What’s the difference between traditional and agile planning.
Planning involves a no of steps in order to get from start-finish.
The more traditional project planning approach or ‘big bang’ approach is coordinated and delivered at one fixed time.
This often comes at the end of a project, after a lengthy period of detailed up-front planning, designing, and testing.
The agile planning process provides a more iterative approach.
When it comes to agile planning, the steps are compared to an onion.
Where the outer shell is
Strategic planning : It involves the mission and vision as well as long-term goals. This is multi-year planning.
Portfolio Planning: The next layer of the planning onion is the Portfolio level. This is where the organization decides what products or initiatives to work on. This is essentially where and how much the organization will invest.
The next layer is Product planning. At this level, we determine the goals and objectives of the product and how we’ll achieve those outcomes.
You’ll likely develop objectives and key results (OKRs) for the product as well as a product roadmap.
At the Release level of planning, the team plans for the next major release. Even if you deploy continuously, this level of planning looks at the next coherent set of features or pieces of functionality.

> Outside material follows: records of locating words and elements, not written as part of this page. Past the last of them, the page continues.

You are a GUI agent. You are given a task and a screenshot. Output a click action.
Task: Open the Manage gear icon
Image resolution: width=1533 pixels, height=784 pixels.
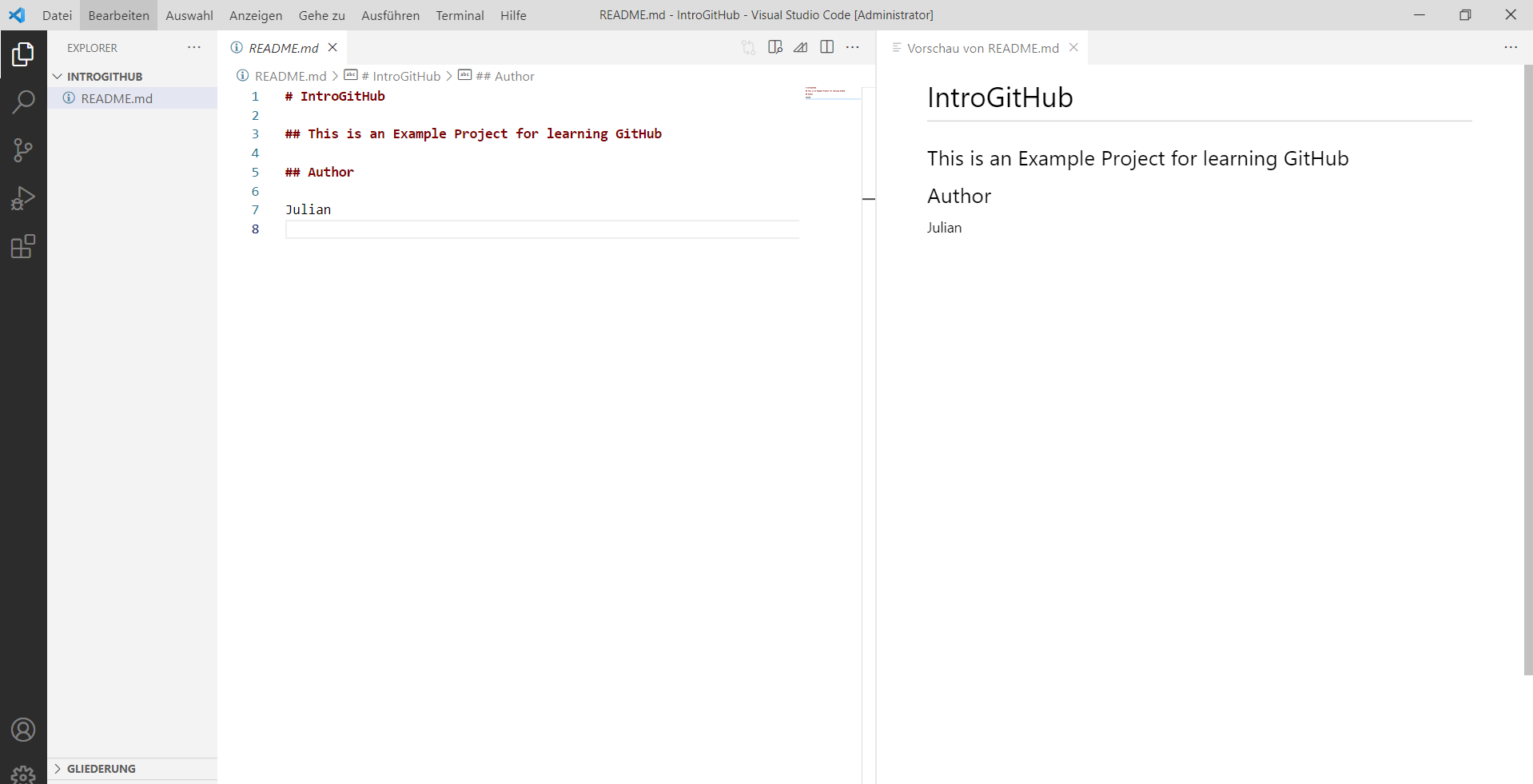[23, 774]
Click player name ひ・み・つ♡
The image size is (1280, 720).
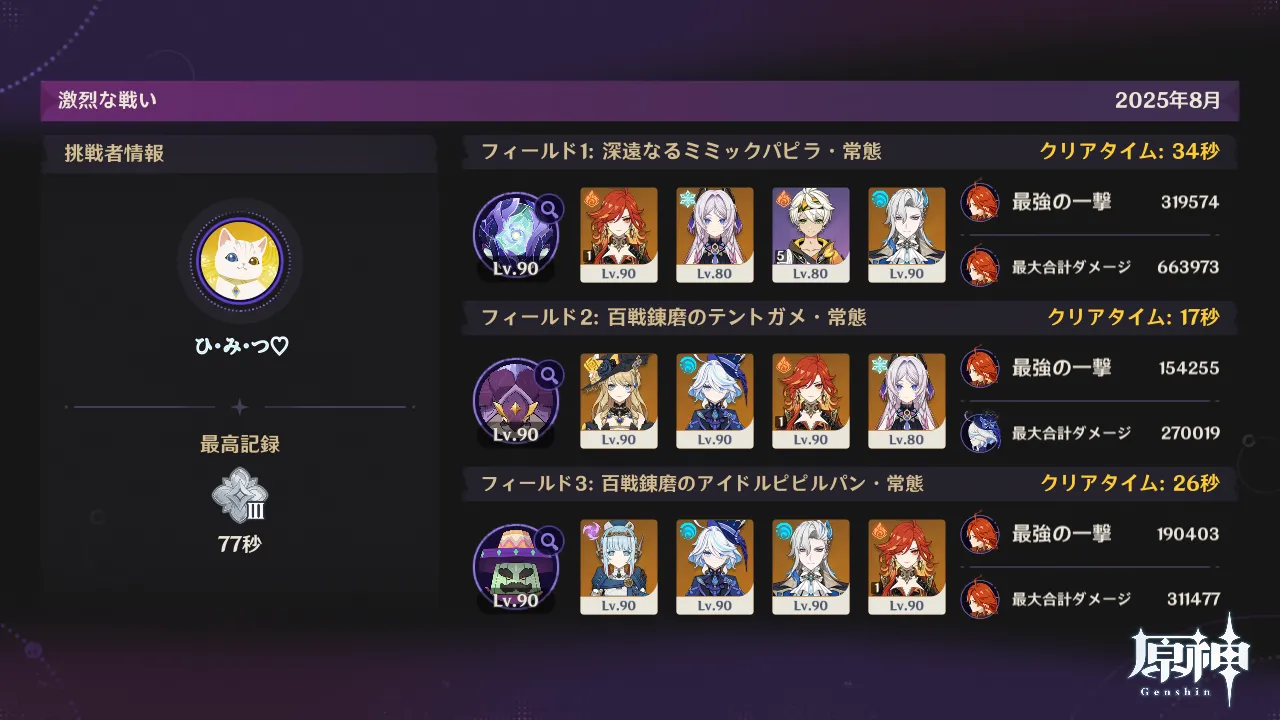coord(240,346)
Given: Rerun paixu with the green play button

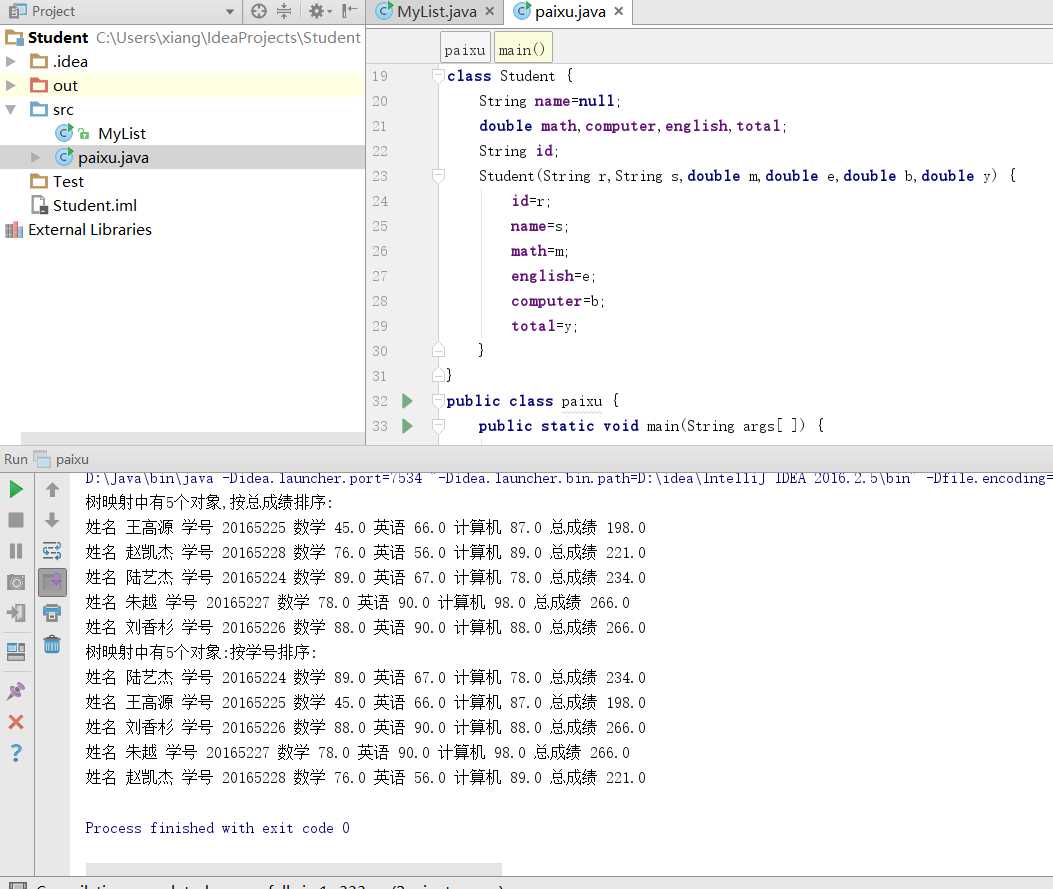Looking at the screenshot, I should (x=16, y=489).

The next layer of the Agile planning onion is Iteration planning. If you’re using an iterative approach, this is where you plan for the next iteration or time box. In Scrum, this is known as Sprint Planning.
The final and innermost layer of the Agile planning onion is Daily planning. On a daily bases, team members get together to discuss the progress they’ve made, where they need help, and what they’ll do next taking any needed adjustments into account.